_DIRECTIVE_: Reproduce each of the following records word for word, keeping every line as it appears.

╭─ RECORDED INFORMATION

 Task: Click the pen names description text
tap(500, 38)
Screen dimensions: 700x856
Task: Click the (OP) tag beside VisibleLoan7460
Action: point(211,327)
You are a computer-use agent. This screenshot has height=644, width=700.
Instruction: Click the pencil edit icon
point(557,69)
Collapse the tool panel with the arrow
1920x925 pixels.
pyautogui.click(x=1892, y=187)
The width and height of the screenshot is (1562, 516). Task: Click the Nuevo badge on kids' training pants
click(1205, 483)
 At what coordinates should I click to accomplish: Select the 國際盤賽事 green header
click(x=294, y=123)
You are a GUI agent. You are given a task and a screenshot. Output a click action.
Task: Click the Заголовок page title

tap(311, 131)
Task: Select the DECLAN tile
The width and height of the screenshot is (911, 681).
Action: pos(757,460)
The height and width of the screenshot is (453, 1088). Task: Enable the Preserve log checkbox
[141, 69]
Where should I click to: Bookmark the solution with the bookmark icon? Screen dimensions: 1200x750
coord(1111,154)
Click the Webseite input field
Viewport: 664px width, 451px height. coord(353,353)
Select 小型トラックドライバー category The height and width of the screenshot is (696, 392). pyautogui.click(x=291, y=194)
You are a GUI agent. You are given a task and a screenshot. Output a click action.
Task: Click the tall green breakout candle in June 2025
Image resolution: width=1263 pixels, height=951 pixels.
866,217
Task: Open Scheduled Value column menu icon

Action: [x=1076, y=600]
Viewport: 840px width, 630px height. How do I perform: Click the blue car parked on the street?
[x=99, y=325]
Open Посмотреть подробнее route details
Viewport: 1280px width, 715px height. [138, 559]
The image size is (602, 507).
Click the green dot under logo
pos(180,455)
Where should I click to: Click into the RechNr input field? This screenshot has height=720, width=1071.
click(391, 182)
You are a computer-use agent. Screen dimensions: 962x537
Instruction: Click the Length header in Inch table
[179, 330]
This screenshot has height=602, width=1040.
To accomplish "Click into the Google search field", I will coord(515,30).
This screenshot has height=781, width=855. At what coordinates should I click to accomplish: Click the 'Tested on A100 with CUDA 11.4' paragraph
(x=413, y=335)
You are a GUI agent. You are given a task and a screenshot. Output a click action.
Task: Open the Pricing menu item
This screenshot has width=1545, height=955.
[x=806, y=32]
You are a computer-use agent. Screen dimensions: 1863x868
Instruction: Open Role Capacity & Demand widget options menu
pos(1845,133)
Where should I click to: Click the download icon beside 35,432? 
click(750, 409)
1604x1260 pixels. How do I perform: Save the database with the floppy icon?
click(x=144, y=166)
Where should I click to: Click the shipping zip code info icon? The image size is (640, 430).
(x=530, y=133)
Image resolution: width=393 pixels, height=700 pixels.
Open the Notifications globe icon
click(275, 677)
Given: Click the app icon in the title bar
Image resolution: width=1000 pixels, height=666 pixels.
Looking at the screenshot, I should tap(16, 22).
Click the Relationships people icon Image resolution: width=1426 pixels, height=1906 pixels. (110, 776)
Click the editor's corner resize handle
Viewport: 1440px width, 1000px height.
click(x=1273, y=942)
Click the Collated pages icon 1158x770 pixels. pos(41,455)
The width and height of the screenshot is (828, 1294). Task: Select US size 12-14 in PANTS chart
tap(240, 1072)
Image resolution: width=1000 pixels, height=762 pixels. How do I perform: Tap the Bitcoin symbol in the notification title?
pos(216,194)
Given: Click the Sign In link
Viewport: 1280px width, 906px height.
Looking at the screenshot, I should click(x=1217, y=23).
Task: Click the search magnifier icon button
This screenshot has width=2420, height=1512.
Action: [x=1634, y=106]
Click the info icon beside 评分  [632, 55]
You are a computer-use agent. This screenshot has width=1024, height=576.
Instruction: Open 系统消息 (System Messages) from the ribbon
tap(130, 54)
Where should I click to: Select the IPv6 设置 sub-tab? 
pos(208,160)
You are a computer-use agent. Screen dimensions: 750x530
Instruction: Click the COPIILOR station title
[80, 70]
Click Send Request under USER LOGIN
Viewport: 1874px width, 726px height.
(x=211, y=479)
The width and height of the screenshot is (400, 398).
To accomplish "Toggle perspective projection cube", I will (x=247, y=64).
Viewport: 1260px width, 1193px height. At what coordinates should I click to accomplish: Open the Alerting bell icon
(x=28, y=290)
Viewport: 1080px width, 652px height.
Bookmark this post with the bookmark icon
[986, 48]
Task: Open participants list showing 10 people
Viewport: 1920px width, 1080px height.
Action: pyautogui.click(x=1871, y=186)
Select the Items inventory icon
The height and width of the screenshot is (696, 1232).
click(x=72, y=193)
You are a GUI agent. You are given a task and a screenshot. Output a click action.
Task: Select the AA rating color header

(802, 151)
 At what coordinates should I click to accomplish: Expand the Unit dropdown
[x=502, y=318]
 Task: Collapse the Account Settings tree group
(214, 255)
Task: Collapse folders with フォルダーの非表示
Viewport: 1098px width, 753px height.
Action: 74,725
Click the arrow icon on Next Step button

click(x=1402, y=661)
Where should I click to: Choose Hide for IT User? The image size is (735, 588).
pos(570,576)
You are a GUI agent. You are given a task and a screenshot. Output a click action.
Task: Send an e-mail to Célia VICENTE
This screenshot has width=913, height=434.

╰─

_EXERCISE ANSWER_:
 Task: Click the pen names description text
tap(500, 38)
Screen dimensions: 700x856
Task: Click the (OP) tag beside VisibleLoan7460
Action: point(211,327)
You are a computer-use agent. This screenshot has height=644, width=700.
Instruction: Click the pencil edit icon
point(557,69)
Collapse the tool panel with the arrow
1920x925 pixels.
pyautogui.click(x=1892, y=187)
The width and height of the screenshot is (1562, 516). Task: Click the Nuevo badge on kids' training pants
click(1205, 483)
 At what coordinates should I click to accomplish: Select the 國際盤賽事 green header
click(x=294, y=123)
You are a GUI agent. You are given a task and a screenshot. Output a click action.
Task: Click the Заголовок page title

tap(311, 131)
Task: Select the DECLAN tile
The width and height of the screenshot is (911, 681).
Action: pos(757,460)
The height and width of the screenshot is (453, 1088). Task: Enable the Preserve log checkbox
[141, 69]
Where should I click to: Bookmark the solution with the bookmark icon? Screen dimensions: 1200x750
coord(1111,154)
Click the Webseite input field
Viewport: 664px width, 451px height. coord(353,353)
Select 小型トラックドライバー category The height and width of the screenshot is (696, 392). pyautogui.click(x=291, y=194)
You are a GUI agent. You are given a task and a screenshot. Output a click action.
Task: Click the tall green breakout candle in June 2025
Image resolution: width=1263 pixels, height=951 pixels.
866,217
Task: Open Scheduled Value column menu icon

Action: [x=1076, y=600]
Viewport: 840px width, 630px height. How do I perform: Click the blue car parked on the street?
[x=99, y=325]
Open Посмотреть подробнее route details
Viewport: 1280px width, 715px height. [138, 559]
The image size is (602, 507).
Click the green dot under logo
pos(180,455)
Where should I click to: Click into the RechNr input field? This screenshot has height=720, width=1071.
click(391, 182)
You are a computer-use agent. Screen dimensions: 962x537
Instruction: Click the Length header in Inch table
[179, 330]
This screenshot has height=602, width=1040.
To accomplish "Click into the Google search field", I will coord(515,30).
This screenshot has height=781, width=855. At what coordinates should I click to accomplish: Click the 'Tested on A100 with CUDA 11.4' paragraph
(x=413, y=335)
You are a GUI agent. You are given a task and a screenshot. Output a click action.
Task: Open the Pricing menu item
This screenshot has width=1545, height=955.
[x=806, y=32]
You are a computer-use agent. Screen dimensions: 1863x868
Instruction: Open Role Capacity & Demand widget options menu
pos(1845,133)
Where should I click to: Click the download icon beside 35,432? 
click(750, 409)
1604x1260 pixels. How do I perform: Save the database with the floppy icon?
click(x=144, y=166)
Where should I click to: Click the shipping zip code info icon? The image size is (640, 430).
(x=530, y=133)
Image resolution: width=393 pixels, height=700 pixels.
Open the Notifications globe icon
click(275, 677)
Given: Click the app icon in the title bar
Image resolution: width=1000 pixels, height=666 pixels.
Looking at the screenshot, I should tap(16, 22).
Click the Relationships people icon Image resolution: width=1426 pixels, height=1906 pixels. (110, 776)
Click the editor's corner resize handle
Viewport: 1440px width, 1000px height.
click(x=1273, y=942)
Click the Collated pages icon 1158x770 pixels. pos(41,455)
The width and height of the screenshot is (828, 1294). Task: Select US size 12-14 in PANTS chart
tap(240, 1072)
Image resolution: width=1000 pixels, height=762 pixels. How do I perform: Tap the Bitcoin symbol in the notification title?
pos(216,194)
Given: Click the Sign In link
Viewport: 1280px width, 906px height.
Looking at the screenshot, I should click(x=1217, y=23).
Task: Click the search magnifier icon button
This screenshot has width=2420, height=1512.
Action: [x=1634, y=106]
Click the info icon beside 评分  [632, 55]
You are a computer-use agent. This screenshot has width=1024, height=576.
Instruction: Open 系统消息 (System Messages) from the ribbon
tap(130, 54)
Where should I click to: Select the IPv6 设置 sub-tab? 
pos(208,160)
You are a computer-use agent. Screen dimensions: 750x530
Instruction: Click the COPIILOR station title
[80, 70]
Click Send Request under USER LOGIN
Viewport: 1874px width, 726px height.
(x=211, y=479)
The width and height of the screenshot is (400, 398).
To accomplish "Toggle perspective projection cube", I will (x=247, y=64).
Viewport: 1260px width, 1193px height. At what coordinates should I click to accomplish: Open the Alerting bell icon
(x=28, y=290)
Viewport: 1080px width, 652px height.
Bookmark this post with the bookmark icon
[986, 48]
Task: Open participants list showing 10 people
Viewport: 1920px width, 1080px height.
Action: pyautogui.click(x=1871, y=186)
Select the Items inventory icon
The height and width of the screenshot is (696, 1232).
click(x=72, y=193)
You are a GUI agent. You are given a task and a screenshot. Output a click action.
Task: Select the AA rating color header

(802, 151)
 At what coordinates should I click to accomplish: Expand the Unit dropdown
[x=502, y=318]
 Task: Collapse the Account Settings tree group
(214, 255)
Task: Collapse folders with フォルダーの非表示
Viewport: 1098px width, 753px height.
Action: 74,725
Click the arrow icon on Next Step button

click(x=1402, y=661)
Where should I click to: Choose Hide for IT User? The image size is (735, 588).
pos(570,576)
You are a GUI agent. You are given a task and a screenshot. Output a click action.
Task: Send an e-mail to Célia VICENTE
This screenshot has width=913, height=434.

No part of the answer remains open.